* **Task directions**: Copy the data that follows exactly as it is, excluding all pictures.

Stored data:
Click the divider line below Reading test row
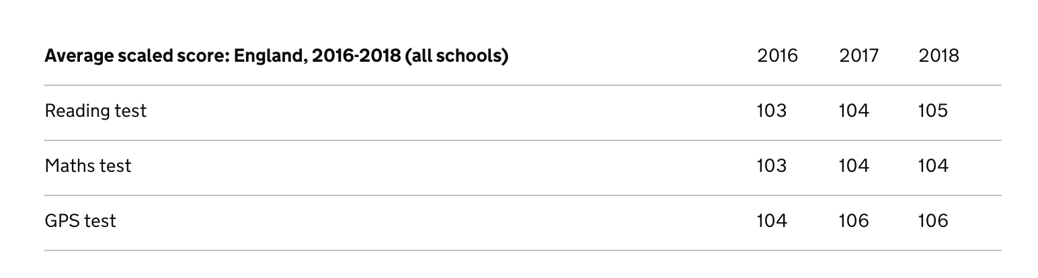Viewport: 1038px width, 278px height. [522, 140]
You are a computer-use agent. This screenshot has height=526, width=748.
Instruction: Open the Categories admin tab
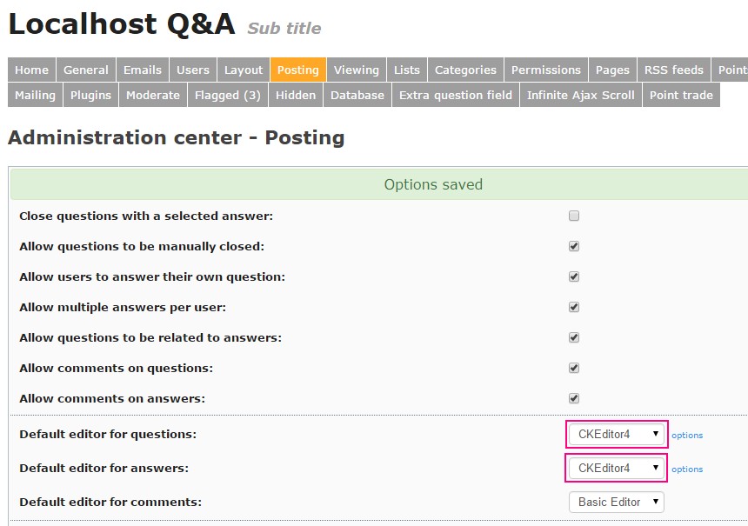466,70
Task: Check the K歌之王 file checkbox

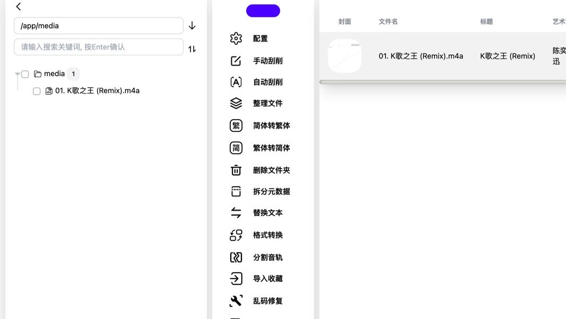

* **Final answer**:
Click the divider line below Reading test row
Viewport: 1038px width, 278px height. [522, 140]
You are a computer-use agent. This screenshot has height=526, width=748.
Instruction: Open the Categories admin tab
466,70
Task: Check the K歌之王 file checkbox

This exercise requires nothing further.